Oder der Rat des Rechtsgelehrten: „Daher bin ich der festen Überzeugung, dass jeder Kindermord, jede Vergewaltigung und jede Art von Nekrophilie zur Stabilisierung von Gesellschaftsformen führt, deren Ziel es ist, die Wirklichkeit zu erkämpfen oder notfalls dafür zu sterben.“
Oder die abrupt aufscheinenden Kapitelüberschriften: „Der Versuch, die Ordnung zu finden“, „Der Versuch, die Realität zu vergessen“, „Der Versuch zu kämpfen“, „Das Recht zu siegen“, „Der Wunsch nach Versöhnung“. Unterteilungen, die nur sporadisch vom Inhalt verifiziert werden können, denn eine Handlung gibt es kaum, nur assoziativ aufgebaute Bilder und Bilderfolgen, Töne, Geräusche, Worte und Dialog, die sich so anhören, als hätten sie etwas zu sagen. Der hier verkündete kategorische Imperativ zum Beispiel: „Handle, wie dir dein Dämon vorschreibt“. Hier mischen sich Immanuel Kant und Aleister Crowley zu einem Befehl, der die Individualität vorschreibt, an sich schon ein Paradox – und offenbar pure Ironie, wendet sich doch demgegenüber der Titel des Films in seiner Aussage gegen die Egomanie der Menschheit. Nach diesem kategorischen Imperativ schlingensiefscher Art frisst Udo Kier ein Baby, während Hexen kreischen und auf dem Soundtrack Helge Schneider singt.
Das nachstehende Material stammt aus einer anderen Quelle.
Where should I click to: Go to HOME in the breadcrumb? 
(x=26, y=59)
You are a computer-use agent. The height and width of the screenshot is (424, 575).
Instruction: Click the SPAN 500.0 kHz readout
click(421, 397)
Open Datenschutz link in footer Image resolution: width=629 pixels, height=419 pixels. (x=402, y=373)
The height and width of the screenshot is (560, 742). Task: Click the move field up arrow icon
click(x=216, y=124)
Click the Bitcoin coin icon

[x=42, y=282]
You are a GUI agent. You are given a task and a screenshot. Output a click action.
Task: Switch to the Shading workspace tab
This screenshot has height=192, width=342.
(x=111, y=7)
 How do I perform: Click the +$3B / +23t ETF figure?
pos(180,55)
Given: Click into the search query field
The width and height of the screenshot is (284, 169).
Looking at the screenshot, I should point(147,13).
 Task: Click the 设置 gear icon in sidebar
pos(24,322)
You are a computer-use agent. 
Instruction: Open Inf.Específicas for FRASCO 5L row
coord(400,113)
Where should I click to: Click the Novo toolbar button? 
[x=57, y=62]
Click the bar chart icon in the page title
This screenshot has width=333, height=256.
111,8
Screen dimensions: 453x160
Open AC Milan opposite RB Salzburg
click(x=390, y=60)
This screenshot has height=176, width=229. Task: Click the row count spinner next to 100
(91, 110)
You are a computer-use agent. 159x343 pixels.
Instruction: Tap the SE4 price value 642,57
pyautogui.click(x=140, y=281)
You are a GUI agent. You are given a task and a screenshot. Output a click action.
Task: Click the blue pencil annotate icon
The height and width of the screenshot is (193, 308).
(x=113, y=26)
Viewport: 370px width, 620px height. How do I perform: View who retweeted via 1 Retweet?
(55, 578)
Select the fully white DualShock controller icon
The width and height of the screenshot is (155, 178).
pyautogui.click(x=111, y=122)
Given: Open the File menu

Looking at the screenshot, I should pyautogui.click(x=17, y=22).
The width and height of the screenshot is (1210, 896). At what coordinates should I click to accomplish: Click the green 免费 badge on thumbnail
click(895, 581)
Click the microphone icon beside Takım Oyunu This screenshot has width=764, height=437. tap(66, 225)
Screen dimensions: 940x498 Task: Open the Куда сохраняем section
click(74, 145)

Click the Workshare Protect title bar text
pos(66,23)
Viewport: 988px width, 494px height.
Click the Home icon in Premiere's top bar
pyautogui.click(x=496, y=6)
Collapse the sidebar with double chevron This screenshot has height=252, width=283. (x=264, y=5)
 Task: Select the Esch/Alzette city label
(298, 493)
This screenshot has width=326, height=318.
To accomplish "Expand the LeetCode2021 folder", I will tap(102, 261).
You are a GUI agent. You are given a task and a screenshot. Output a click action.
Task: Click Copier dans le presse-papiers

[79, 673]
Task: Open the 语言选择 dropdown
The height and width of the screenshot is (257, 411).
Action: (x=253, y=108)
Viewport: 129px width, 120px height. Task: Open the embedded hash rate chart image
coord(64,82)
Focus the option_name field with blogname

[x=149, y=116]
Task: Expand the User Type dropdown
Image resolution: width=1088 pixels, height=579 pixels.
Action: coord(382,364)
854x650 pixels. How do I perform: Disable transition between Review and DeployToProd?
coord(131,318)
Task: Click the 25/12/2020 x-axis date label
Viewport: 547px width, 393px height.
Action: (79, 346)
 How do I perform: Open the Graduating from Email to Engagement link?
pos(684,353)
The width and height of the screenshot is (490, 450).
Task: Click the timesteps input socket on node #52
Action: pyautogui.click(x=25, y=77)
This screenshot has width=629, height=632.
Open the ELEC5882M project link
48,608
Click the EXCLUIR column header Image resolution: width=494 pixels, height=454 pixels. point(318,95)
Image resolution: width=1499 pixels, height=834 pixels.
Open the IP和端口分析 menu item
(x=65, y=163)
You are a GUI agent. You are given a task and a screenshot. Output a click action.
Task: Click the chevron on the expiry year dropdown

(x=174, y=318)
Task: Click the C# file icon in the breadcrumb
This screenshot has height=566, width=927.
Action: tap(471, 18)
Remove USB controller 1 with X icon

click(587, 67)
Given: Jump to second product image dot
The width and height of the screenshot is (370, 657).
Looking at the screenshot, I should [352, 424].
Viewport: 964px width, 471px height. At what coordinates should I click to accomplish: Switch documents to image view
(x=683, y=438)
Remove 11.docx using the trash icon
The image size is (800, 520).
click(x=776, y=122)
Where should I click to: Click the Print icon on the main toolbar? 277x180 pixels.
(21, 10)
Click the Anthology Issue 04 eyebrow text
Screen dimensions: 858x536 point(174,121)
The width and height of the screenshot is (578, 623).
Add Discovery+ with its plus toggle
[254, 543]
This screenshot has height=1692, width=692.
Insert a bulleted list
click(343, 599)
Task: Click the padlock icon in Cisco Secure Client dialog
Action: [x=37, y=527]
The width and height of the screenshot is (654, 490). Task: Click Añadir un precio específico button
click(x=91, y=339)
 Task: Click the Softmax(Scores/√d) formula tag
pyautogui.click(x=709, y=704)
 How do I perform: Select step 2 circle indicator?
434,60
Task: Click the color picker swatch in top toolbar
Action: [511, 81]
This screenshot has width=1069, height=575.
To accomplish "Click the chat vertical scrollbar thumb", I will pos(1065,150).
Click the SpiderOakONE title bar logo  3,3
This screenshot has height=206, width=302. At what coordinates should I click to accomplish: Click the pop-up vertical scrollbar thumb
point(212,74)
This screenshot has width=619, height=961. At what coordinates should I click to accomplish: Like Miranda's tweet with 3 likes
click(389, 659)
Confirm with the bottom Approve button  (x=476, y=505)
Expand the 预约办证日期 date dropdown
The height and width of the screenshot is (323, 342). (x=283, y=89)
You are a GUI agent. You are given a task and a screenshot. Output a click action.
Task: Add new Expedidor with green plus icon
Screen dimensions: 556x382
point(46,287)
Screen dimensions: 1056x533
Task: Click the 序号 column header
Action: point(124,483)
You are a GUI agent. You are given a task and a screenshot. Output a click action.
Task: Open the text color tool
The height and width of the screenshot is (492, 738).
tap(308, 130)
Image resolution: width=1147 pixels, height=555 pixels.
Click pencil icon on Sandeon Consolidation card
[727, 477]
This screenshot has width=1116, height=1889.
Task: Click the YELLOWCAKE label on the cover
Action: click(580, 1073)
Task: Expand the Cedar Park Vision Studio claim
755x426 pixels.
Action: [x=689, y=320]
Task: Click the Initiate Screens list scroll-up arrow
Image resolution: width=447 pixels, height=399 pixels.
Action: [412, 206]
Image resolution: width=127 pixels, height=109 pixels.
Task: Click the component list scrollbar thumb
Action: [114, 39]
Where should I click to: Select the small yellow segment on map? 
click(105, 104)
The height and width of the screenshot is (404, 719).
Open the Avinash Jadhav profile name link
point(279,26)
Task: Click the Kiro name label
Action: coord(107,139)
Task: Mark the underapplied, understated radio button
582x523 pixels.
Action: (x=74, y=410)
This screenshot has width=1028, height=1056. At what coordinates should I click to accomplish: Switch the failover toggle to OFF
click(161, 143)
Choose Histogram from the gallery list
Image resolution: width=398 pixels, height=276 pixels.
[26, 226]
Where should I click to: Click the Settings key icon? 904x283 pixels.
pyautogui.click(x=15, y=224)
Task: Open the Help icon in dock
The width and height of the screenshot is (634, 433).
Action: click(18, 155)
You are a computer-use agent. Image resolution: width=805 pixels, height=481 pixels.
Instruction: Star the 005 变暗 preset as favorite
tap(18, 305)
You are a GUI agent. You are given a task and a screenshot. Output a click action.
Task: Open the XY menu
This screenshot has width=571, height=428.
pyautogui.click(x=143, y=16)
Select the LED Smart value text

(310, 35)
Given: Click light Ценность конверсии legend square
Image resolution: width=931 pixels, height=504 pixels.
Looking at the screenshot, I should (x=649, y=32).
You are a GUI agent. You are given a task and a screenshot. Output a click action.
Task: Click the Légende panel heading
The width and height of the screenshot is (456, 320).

Es ist dies eines der Grundprinzipien der Filme von Schlingensief: Dinge zeigen, die man auch so meinen könnte – die aber genausogut Ironie oder ganz und gar niederer Blödsinn sein können. Die Aphorismen, die das Grundskelett des Films ausmachen, sind allesamt volltönend – und vielleicht innerlich vollkommen leer. Manchmal wird der Film zu purem Kitsch, um dann wieder die orgiastische Degeneriertheit seiner Figuren herauszustellen und wieder in die symbolischen (oder zumindest pseudosymbolischen) Manierismen des bedeutungsvollen Experimentalfilmes zu verfallen.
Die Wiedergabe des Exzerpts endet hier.